* **Extrait à examiner**
↓↓↓

Second impératif catégorique, ne jamais se laisser manipuler par le dossier. Pour vous donner un exemple, si Klaus Barbie vient me voir parce que je suis juif, il ne vient pas me voir parce que je suis avocat mais pour ce que je suis. Dans ce cas, toute défense est impossible car l’avocat n’existe plus, il est dilué.
C’est aussi à cela que sert notre robe d’avocat, à recouvrir nos croyances et nos convictions afin que jamais elles n’interfèrent. L’avocat est partisan mais il n’est jamais militant.
Le métier d’avocat est-il un métier essentiellement de trajectoires, de dossiers contingents, ou permet-il d’aboutir à une évolution du droit ?
C’est un subtil mélange des deux. Le premier exemple que je prendrais est le combat des avocats pour la réforme de la garde à vue, qui mélange à la fois le parcours individuel de chaque avocat et l’effort collectif de sauvegarde des droits de l’Homme.
L’autre exemple qui me tient à cœur à titre personnel concerne la réforme en matière de droit des étrangers et de droit d’asile. La condition de leur rapatriement manu militari en Grèce pour les réexpulser sans autre forme de procès vers leur pays d’origine est extrêmement préoccupante.

↑↑↑

* **Données ci-dessous**
↓↓↓

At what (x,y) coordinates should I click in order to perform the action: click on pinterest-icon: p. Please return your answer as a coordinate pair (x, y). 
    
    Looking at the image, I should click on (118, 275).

↑↑↑

* **Consigne**
Recopiez le passage de l'extrait sur le métier d'avocat qui va de « C’est aussi à » jusqu'à « est extrêmement préoccupante. », en remplaçant « garde à vue » par « détention provisoire ». Ces données n'ont aucun rapport avec l'extrait sur le métier d'avocat.

* **Réponse**
C’est aussi à cela que sert notre robe d’avocat, à recouvrir nos croyances et nos convictions afin que jamais elles n’interfèrent. L’avocat est partisan mais il n’est jamais militant.
Le métier d’avocat est-il un métier essentiellement de trajectoires, de dossiers contingents, ou permet-il d’aboutir à une évolution du droit ?
C’est un subtil mélange des deux. Le premier exemple que je prendrais est le combat des avocats pour la réforme de la détention provisoire, qui mélange à la fois le parcours individuel de chaque avocat et l’effort collectif de sauvegarde des droits de l’Homme.
L’autre exemple qui me tient à cœur à titre personnel concerne la réforme en matière de droit des étrangers et de droit d’asile. La condition de leur rapatriement manu militari en Grèce pour les réexpulser sans autre forme de procès vers leur pays d’origine est extrêmement préoccupante.